If You Can’t Beat ‘Em, Pretend to Join ‘Em

With the passing of right-wing luminaries such as Jerry Falwell and D. James Kennedy in recent months, coupled with the aging of many of the Right’s traditional leaders, the movement itself appears to be in flux and some are getting worried about just what will become of it in the future.  Just last week, James Dobson voiced these concerns while addressing the National Religious Broadcasters Convention:

“It causes me to wonder who will be left to carry the banner when this generation of leaders is gone. The question is, will the younger generation heed the call? Who will defend the unborn child in the years to come? Who will plead for the Terri Schiavos of the world? Who’s going to fight for the institution of marriage, which is on the ropes today.”

The emerging conventional wisdom is that the Religious Right is on the verge of being replaced by a “new evangelical” movement that shares the old-guard’s opposition to gays and abortion, but also cares about issues like poverty and the environment.  The standard-bearer of this “new breed” is Mike Huckabee who, as he puts it, drinks “a different kind of Jesus juice” than the traditional leaders and routinely says things like this

I don’t see [the right-wing movement] going into decline. I see it going into a maturing process. I think the issues are going to broaden and force Evangelicals to expand their horizons of concerns to poverty, disease, issues of education and homelessness. These are issues that I think are going to become increasingly important along with the environment as part of an overall focus that you’re going to see from – I would use a broader term – values voters – that would include not only Evangelicals but also Catholics and conservative Jewish voters as well.

Of course, just because a bunch of young upstarts think that caring about the environment is important doesn’t mean that the old-guard has any interest in broadening their agenda.  As we noted last year, when the National Association of Evangelicals started to voice concerns about the environment and global warming, right-wing stalwarts like Dobson, Tony Perkins, Don Wildmon, Gary Bauer, Rick Scarborough, and Paul Weyrich dashed off an angry letter essentially demanding that the NAE fire its own Vice President over it.

The NAE didn’t back down, but the Right didn’t give up.  Instead, they formed their own organization, the American Environmental Coalition, and now seek “to bring balance to the debate by being an alternative source of reliable information to Americans who seek the best way forward for our country.” 

Because if you are looking for “reliable information” on environmental issues, you couldn’t ask for a better group of experts:

# Pat Robertson, The Christian Broadcasting Network

# Paul Weyrich, Free Congress Foundation

# Gary Bauer, American Values

# Jay Sekulow, American Center for Law & Justice

# Rev. Lou Sheldon, Traditional Values Coalition

# Rev.
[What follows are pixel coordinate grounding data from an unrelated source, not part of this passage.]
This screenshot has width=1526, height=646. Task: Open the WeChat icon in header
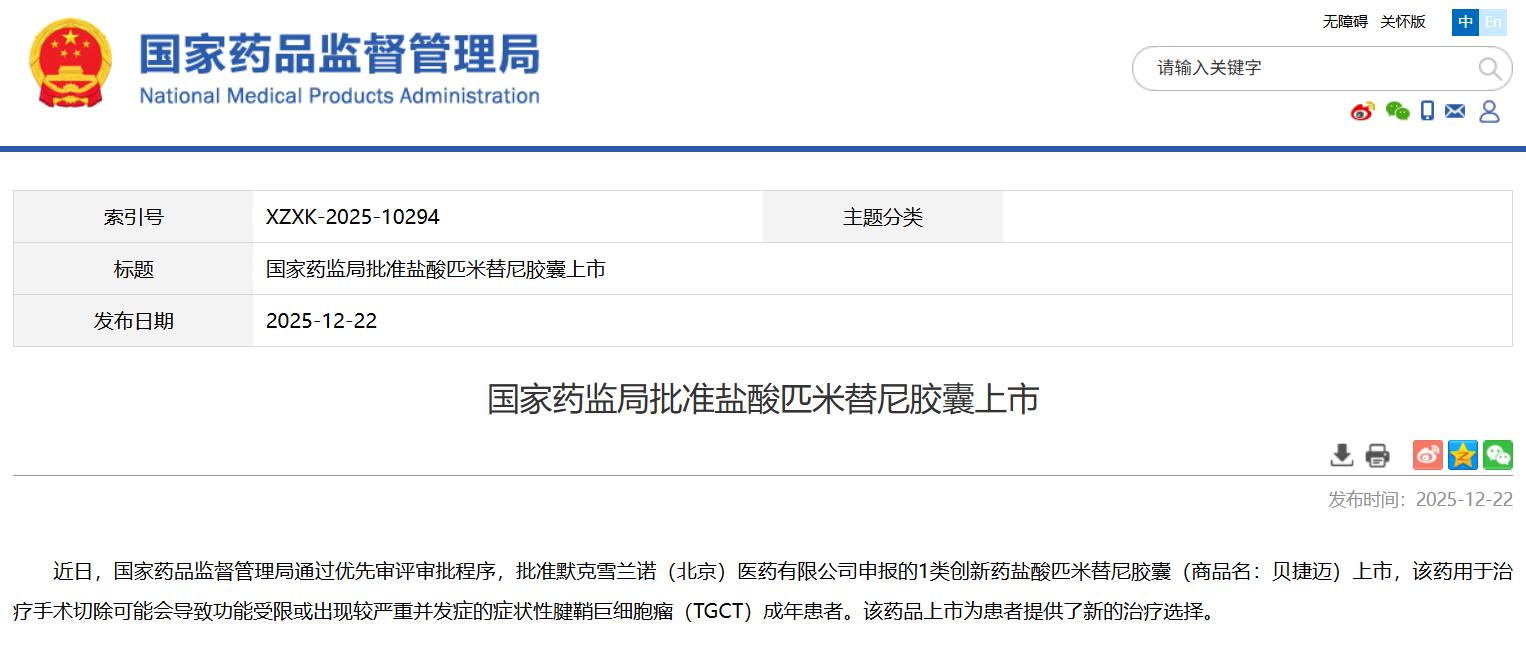[1397, 111]
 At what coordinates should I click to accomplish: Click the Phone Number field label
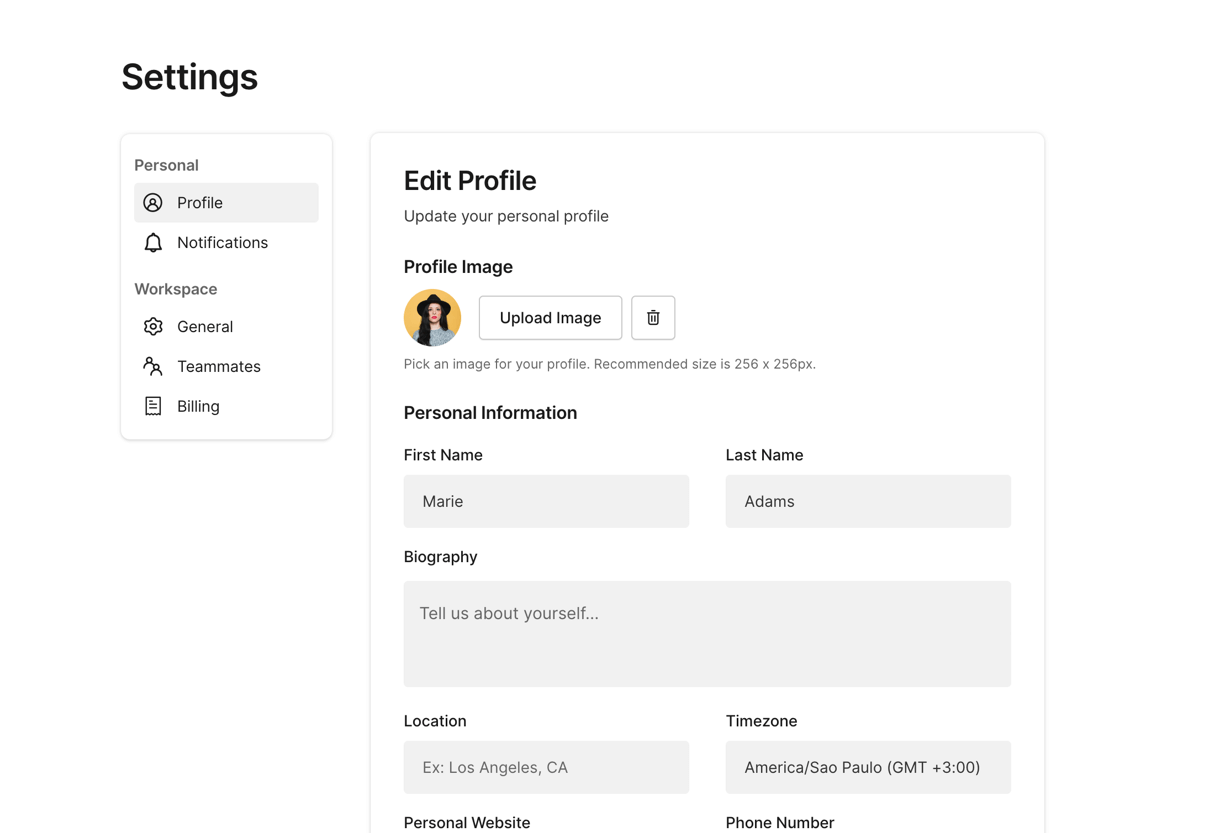[x=779, y=822]
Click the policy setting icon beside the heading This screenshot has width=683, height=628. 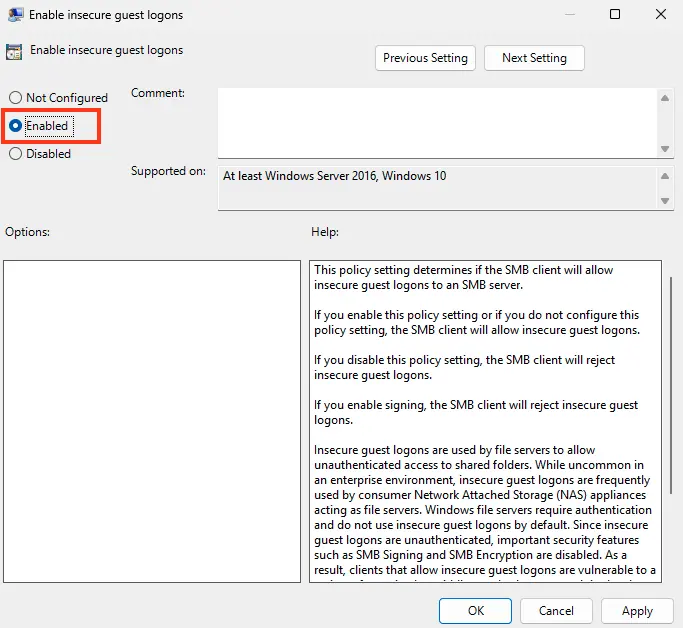coord(15,52)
Rob Schenck, Faith & Action

# Grover Norquist, Americans for Tax Reform

# Steve Elliott, Grassfire.org

# Amy Ridenour, National Center for Policy Analysis

It appears as if AEC was set-up back in September, with the site being registered to Gary Marx, who, along with being head of the Judicial Confirmation Network, also served on Mitt Romney’s presidential campaign. 

While the AEC has, to date, kept a pretty low profile, it appears as if the organization already has one key ally on the Hill – global warming denier Sen. James Inhofe:

Sen. James Inhofe (R-Okla.), Ranking Member of the Environment & Public Works Committee, today welcomed a letter signed by leading evangelical and conservative leaders opposing S.2191 – America’s Climate Security Act (Lieberman-Warner). The letter, sent to all 100 U.S. Senators, urges the defeat of climate change legislation which they say would lead to “imperceptible” changes in temperature “while doing grave harm to our economy, the poor, and U.S. competitiveness.”   The letter dispels the myth made by a few on Capitol Hill that people of faith have somehow embraced the more radical climate change proposals.  Over 70 religious leaders, economists, scientists, state legislators and public policy advocates signed the letter.       

“Leading evangelical and conservative leaders made a bold statement by joining together and sending a letter to all 100 Senators outright rejecting the economic wrecking Lieberman-Warner bill,” Senator Inhofe said. “I welcome this letter and encourage each of my colleagues to seriously consider the arguments made by these leading evangelical and conservative leaders. In particular, the letter states their concerns over the severe economic impact on American families as a result of millions of job losses, skyrocketing energy costs, as well as increased price of food, especially on the poor.

“Further, this letter clearly dispels the myth advocated by a few on Capitol Hill that leading evangelicals support Lieberman-Warner.” 

Signatories to the letter include AEC founders Norquist, Weyrich, Sheldon, and Bauer as well as others like Richard Land, Tony Perkins, Ken Blackwell, Roy Innis, Jerome Corsi, and dozens more.

The Religious Right has made no secret of the fact that it opposes efforts to broaden its agenda because it fears that doing so will ultimately distract the movements from his anti-gay, anti-abortion agenda.  But they have apparently concluded that they can’t win that argument and have decided to set-up their own anti-environmental front group instead.

After all, what need is there to be concerned about global warming when it is really just a sign of the Second Coming?